Clickatell enjoyed rapid and costly success in those early days.
Clickatell had offered a free SMS option as a marketing tool, which quickly racked up a substantial bill with South African mobile network operators.
“The operators kept calling for us to pay the bill. We had no idea how we were going to pay at the time,” De Villiers said.
“We were just dodging the calls.”
An angel investor stepped in with a R600,000 cheque with the condition that Clickatell settles its R500,000 debt with the operators and shut down its free offering.
In 2005, De Villiers travelled to Silicon Valley in the United States to try and secure venture capital funding.
However, he said they did not receive the time of day until they committed to having a presence in the country.
“So we actually bought a business called Multimode — in San Mateo, in Silicon Valley,” said De Villiers.
“Only after that, when I moved to be based in Silicon Valley, did we get a proper entry to some of the top VCs there.”
That following year, in 2006, Sequoia Capital invested in Clickatell.
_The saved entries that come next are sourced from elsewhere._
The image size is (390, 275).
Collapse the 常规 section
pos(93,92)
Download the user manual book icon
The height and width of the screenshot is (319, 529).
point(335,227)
It was Sequoia’s first investment into a South African startup, and it would be many years before its second.
De Villiers spent nearly ten years in San Francisco, where he grew Clickatell into a multi-million-dollar company operating across multiple continents.
The company says it now serves thousands of businesses across more than 220 territories.
This has been aided by its move into payments and e-commerce, having launched chat banking and chat commerce services in recent years.
Through its Chat Commerce platform, Clickatell’s relationship with WhatsApp continues as it offers merchants a way to send customers a payment link in a chat that lets them easily make payments from their smartphones.
In February 2022, Clickatell secured $91 million (R1.6 billion) in their Series C funding round.
Clickatell’s headquarters remains in Silicon Valley, although it also has offices in Cape Town, Lagos, and Toronto.